Les Tops : Vitinha, Zaïre-Emery et Kolo Muani au sommet
Vitinha (PSG)
Encore impérial au cœur du jeu, Vitinha a marqué de son empreinte cette rencontre. Leader technique d’un PSG en quête de constance, le Portugais a éclaboussé le match de son talent. Positionné en meneur de tempo, il a brillé par sa capacité à dicter le rythme, à orienter le ballon et à casser les lignes. Son but sublime juste avant la pause – une frappe limpide en lucarne après un corner joué en retrait – relance les Parisiens (45’+1). Son rendement en seconde mi-temps est tout aussi impressionnant : toujours disponible entre les lignes, il échappe aux pressings anglais avec brio. Dans cette équipe parisienne en reconstruction post-Mbappé, Vitinha est désormais l’âme du milieu.
Warren Zaïre-Emery (PSG)
Match après match, le phénomène de 18 ans confirme son énorme potentiel. Auteur d’un début de rencontre tonitruant, il aurait pu ouvrir le score dès les premières minutes sans un arrêt monstrueux de Vicario. Mais son impact ne s’est pas limité à l’attaque : travail défensif remarquable, efficacité dans les transitions, et vision de jeu. En phase de pressing, il a harcelé les milieux anglais, coupant les circuits et initiant de nombreuses relances parisiennes. Un match complet, mature, qui renforce son statut de titulaire indiscutable sous Luis Enrique.

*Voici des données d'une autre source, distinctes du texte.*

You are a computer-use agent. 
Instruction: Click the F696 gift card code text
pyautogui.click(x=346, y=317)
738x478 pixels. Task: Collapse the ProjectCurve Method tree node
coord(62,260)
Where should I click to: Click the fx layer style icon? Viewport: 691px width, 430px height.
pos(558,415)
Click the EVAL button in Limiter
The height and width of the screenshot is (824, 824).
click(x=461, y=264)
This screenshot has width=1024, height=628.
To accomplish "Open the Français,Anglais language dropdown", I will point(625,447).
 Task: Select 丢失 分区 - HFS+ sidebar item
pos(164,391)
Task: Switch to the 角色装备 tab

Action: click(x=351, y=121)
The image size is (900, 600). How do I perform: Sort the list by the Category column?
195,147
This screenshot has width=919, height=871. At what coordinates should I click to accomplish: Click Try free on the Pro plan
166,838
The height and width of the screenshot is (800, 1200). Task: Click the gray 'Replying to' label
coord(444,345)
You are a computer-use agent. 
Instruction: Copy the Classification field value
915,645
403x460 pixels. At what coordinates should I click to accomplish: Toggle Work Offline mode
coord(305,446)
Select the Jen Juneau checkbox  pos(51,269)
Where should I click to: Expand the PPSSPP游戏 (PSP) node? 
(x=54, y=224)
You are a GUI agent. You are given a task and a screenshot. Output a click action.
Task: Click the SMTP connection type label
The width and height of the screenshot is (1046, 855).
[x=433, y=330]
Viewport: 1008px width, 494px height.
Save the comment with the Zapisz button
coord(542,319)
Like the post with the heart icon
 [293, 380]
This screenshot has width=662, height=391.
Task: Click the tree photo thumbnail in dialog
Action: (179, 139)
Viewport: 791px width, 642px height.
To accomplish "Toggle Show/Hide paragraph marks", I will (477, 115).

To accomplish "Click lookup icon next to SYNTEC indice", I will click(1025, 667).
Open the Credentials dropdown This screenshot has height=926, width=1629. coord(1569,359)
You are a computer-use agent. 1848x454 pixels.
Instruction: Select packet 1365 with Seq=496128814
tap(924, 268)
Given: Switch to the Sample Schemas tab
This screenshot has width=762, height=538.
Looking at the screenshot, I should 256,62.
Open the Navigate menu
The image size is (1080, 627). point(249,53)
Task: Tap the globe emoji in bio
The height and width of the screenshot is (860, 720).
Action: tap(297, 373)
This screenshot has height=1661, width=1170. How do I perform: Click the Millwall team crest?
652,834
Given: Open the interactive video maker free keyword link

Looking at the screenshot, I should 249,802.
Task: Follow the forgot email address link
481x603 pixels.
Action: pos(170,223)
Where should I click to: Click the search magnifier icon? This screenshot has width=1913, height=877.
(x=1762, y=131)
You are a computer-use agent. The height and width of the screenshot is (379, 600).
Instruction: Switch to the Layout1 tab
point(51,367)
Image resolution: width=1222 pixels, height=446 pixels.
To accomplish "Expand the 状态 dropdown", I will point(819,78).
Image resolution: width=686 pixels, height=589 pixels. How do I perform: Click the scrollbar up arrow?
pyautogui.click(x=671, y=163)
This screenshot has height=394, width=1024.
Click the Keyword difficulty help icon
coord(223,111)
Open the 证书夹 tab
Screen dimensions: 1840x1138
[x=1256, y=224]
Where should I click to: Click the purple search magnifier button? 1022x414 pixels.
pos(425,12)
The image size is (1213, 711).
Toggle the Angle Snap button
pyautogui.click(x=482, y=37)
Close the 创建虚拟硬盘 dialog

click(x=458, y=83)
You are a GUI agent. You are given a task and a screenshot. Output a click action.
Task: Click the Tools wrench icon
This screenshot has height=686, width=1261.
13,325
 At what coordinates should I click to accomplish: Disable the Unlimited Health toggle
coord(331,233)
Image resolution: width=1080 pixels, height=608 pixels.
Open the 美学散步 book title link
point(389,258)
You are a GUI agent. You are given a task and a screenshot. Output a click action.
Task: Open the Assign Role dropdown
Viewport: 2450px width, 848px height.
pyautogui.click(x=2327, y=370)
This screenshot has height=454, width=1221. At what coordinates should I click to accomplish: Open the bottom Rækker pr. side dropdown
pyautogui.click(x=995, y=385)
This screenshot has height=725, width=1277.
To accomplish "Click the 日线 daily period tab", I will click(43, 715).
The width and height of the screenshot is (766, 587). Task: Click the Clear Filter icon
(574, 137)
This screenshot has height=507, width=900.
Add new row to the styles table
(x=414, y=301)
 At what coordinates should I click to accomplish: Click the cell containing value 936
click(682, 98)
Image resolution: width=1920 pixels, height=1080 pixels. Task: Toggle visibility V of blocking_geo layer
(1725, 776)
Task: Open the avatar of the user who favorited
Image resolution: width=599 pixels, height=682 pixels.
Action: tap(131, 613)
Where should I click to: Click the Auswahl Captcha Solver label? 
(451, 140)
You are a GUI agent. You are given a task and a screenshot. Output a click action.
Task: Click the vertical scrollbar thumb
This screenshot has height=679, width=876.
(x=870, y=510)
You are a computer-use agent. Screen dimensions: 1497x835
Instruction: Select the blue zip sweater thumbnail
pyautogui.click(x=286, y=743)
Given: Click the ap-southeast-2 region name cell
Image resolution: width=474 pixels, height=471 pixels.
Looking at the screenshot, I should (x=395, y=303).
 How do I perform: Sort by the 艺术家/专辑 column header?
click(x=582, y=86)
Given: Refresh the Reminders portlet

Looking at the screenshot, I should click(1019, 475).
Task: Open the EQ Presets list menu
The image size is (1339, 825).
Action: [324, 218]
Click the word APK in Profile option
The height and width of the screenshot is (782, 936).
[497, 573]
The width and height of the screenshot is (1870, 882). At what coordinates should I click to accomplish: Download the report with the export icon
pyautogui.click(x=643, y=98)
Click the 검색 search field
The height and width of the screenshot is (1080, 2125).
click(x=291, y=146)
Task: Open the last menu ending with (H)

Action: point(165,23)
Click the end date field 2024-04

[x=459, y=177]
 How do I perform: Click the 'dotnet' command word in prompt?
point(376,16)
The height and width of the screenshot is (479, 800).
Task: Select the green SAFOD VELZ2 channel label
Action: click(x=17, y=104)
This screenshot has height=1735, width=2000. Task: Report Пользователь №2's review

Randal Kolo Muani (Tottenham)
Oui, vous avez bien lu. Prêté à Tottenham cet hiver faute d’efficacité dans la capitale, Kolo Muani a cruellement rappelé aux supporters parisiens ce qu’ils avaient espéré de lui. Auteur d’un doublé précieux (50’, 73’), l’attaquant français a su exploiter les errances défensives du PSG avec adresse. Placement intelligent, sang-froid devant le but, et impact physique dans les duels : sa prestation contraste avec celles récemment décevantes sous le maillot parisien. S’il n’a pas toujours été brillant techniquement, il a été d’une efficacité clinique.
Les Flops : Chevalier en difficulté, Ndjantou trop tendre, Barcola invisible
Lucas Chevalier (PSG)
Aligné une nouvelle fois dans les cages parisiennes, l’ancien Lillois n’a toujours pas rassuré. Très hésitant sur ses sorties, il est directement impliqué sur le premier but de Richarlison où son placement est discutable. S’il multiplie les petits sauvetages, ses relances incertaines et son manque de sérénité sur ballons aériens inquiètent. En Ligue des champions, chaque erreur coûte cher… et le PSG en a encore fait les frais ce soir.
Quentin Ndjantou (PSG)
Première titularisation en Ligue des champions pour le jeune offensif parisien, et cela s’est vu. En difficulté dans le rythme et sous l’intensité du bloc anglais, il perd trop de ballons faciles, peine à créer des différences et semble parfois perdu dans le positionnement. Dans un match aussi serré, il n’a pas su apporter le danger espéré sur son côté. C’est une première expérience difficile, mais formatrice.
Bradley Barcola (PSG)
Cela devait être son soir, mais l’international français est passé complètement à côté de son match. Imprécis techniquement, souvent battu dans les duels, et trop timide dans la prise de risques, Barcola n’a jamais réussi à peser sur la défense londonienne. Aucun tir cadré, aucune occasion créée, et une implication défensive très moyenne : sa performance soulève des questions sur sa capacité à s’imposer comme titulaire dans ce PSG « nouvelle génération ».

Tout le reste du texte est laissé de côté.